Beyond Cabo Girão the scenery is grand enough, but monotonous in the extreme. The island is girt by a sea-wall, more or less perpendicular; from this coping there is a gentle upslope, the marvellous terracing for cultivation being carried up to the mountain-tops. The lower levels are everywhere dotted with white farmhouses and brown villages. The colours of the wall are the grey of basalt, the purple of volcanic conglomerates, and the bright reds and yellows of tufas. Here and there, however, a thread of water pouring from the summit, or bursting from the flank, fills a cavity which it has worn and turned for itself; and from this reservoir the industrious peasant has diverted sufficient to irrigate his dwarf terraced plots of cane, bananas, yams, or other vegetables; not a drop of the precious fluid is wasted, and beds are laid out wherever the vivifying influence can extend. The water-race down the wall is shown by mosses and lichens, pellitories, and rock-plants; curtains and hangers; slides, shrubs, and weepers of the most vivid green, which give life and beauty to the sternest stone.

The only breaks in this regular coast-wall are the spines and spurs protruding seawards; the caverns in which the surges break and roar, and the ribeiras or ravines whose heads are far inland, and whose lines show grey second distances and blue third distances.
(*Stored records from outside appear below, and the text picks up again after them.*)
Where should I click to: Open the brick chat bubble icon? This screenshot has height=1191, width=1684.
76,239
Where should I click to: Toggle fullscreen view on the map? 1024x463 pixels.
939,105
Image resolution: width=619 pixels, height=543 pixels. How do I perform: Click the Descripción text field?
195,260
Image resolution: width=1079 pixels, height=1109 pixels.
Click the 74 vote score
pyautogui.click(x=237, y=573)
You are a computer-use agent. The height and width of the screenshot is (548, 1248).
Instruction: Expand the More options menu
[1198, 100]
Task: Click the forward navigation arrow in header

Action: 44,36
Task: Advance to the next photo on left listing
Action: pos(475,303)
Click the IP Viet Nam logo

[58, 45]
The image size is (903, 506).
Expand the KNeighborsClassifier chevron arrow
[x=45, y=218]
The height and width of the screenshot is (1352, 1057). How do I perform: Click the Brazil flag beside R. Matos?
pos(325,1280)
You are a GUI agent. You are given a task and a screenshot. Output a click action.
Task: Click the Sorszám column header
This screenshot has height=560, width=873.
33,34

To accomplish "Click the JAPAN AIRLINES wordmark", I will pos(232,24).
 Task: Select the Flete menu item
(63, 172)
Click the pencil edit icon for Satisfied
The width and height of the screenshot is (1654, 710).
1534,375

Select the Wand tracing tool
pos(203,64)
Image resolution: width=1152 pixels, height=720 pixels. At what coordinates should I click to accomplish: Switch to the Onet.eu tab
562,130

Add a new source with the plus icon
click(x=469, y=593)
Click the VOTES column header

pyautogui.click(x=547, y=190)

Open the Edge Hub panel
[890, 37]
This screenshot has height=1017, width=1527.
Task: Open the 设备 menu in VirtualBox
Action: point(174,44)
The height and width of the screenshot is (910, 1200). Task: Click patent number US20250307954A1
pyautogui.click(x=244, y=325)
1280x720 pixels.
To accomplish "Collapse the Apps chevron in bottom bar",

At their mouths lie the sea-beaches and the settlements: the latter, with their towered churches and their large whitewashed houses, look more like detached bits of city than our notion of villages. Other places are built upon heaps of débris washed down from the heights, which hold out no promise of not falling again. The huts scattered amidst the cultivation remind one of nothing but Africa. In some places, too, a soft layer of tufa has been hollowed for man's abode, suggesting, like the caves, a fine old smuggling-trade. As many as eight doors may be counted side by side. In other places a rock-ledge, or even a detached boulder, has been converted into a house by masonry-walls. We shall seldom see these savageries on the eastern coast of the island.

The seafaring settlements are connected with the interior by breakneck paths and by rude steps, slippery with green moss. The people seem to delight in standing, like wild goats, upon the dizziest of 'jumpy' peaks; we see boys perched like birds upon impossible places, and men walking along precipice-faces apparently pathless. The villages are joined to one another by roads which attempt to follow the sea-line; the chasms are spanned by the flimsiest wooden bridges, and the cliff is tunnelled or cut into a corniche.